[Extracted records]
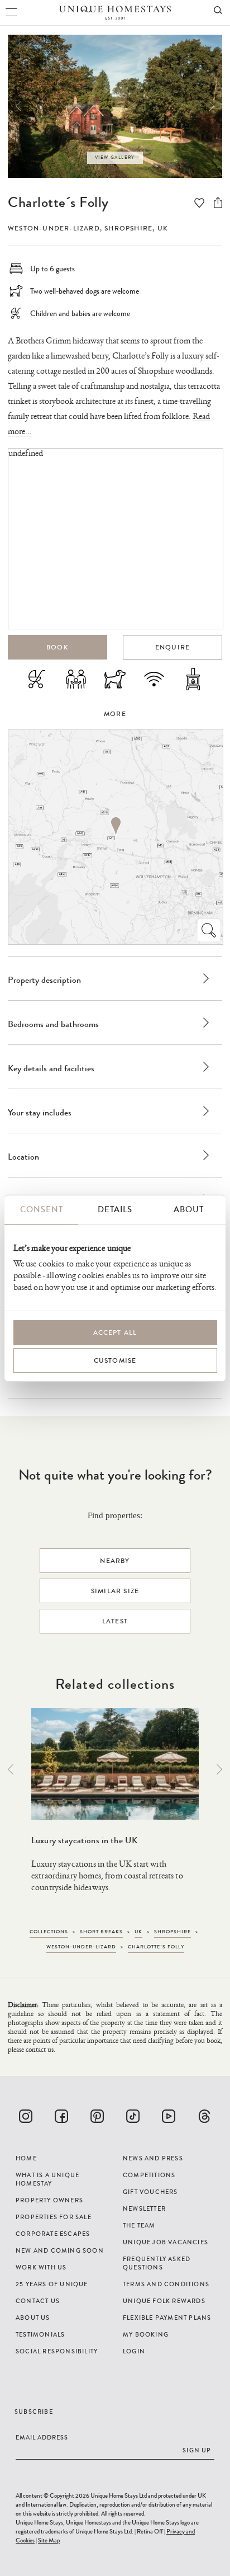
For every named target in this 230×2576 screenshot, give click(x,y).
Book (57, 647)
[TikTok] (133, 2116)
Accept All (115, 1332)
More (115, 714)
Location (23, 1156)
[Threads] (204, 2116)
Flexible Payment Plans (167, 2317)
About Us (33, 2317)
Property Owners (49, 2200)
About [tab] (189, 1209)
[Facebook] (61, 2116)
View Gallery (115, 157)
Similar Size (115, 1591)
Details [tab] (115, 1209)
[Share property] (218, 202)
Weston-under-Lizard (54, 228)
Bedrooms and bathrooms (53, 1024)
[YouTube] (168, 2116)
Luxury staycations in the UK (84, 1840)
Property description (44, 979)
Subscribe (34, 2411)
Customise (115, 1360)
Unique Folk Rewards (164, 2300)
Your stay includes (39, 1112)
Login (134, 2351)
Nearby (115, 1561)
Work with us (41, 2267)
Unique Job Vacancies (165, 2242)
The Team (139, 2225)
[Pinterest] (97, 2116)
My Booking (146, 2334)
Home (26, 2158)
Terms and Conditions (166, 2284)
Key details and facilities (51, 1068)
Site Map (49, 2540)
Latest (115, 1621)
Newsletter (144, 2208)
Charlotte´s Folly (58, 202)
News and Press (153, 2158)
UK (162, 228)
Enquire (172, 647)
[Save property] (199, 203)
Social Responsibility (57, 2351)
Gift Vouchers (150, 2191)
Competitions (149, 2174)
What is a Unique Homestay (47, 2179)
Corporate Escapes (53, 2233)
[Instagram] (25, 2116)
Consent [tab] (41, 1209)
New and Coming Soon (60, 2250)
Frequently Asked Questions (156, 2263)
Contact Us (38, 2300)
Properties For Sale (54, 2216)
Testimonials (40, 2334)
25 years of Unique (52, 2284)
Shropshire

(EXERCISE BRIEF): Return the span of lines in the data above that opens at the line with "Accept All (115, 1332)" and closes at the line with "Charlotte´s Folly (58, 202)", exactly, ends included, nothing else.

(WRITTEN ANSWER):
Accept All (115, 1332)
More (115, 714)
Location (23, 1156)
[Threads] (204, 2116)
Flexible Payment Plans (167, 2317)
About Us (33, 2317)
Property Owners (49, 2200)
About [tab] (189, 1209)
[Facebook] (61, 2116)
View Gallery (115, 157)
Similar Size (115, 1591)
Details [tab] (115, 1209)
[Share property] (218, 202)
Weston-under-Lizard (54, 228)
Bedrooms and bathrooms (53, 1024)
[YouTube] (168, 2116)
Luxury staycations in the UK (84, 1840)
Property description (44, 979)
Subscribe (34, 2411)
Customise (115, 1360)
Unique Folk Rewards (164, 2300)
Your stay includes (39, 1112)
Login (134, 2351)
Nearby (115, 1561)
Work with us (41, 2267)
Unique Job Vacancies (165, 2242)
The Team (139, 2225)
[Pinterest] (97, 2116)
My Booking (146, 2334)
Home (26, 2158)
Terms and Conditions (166, 2284)
Key details and facilities (51, 1068)
Site Map (49, 2540)
Latest (115, 1621)
Newsletter (144, 2208)
Charlotte´s Folly (58, 202)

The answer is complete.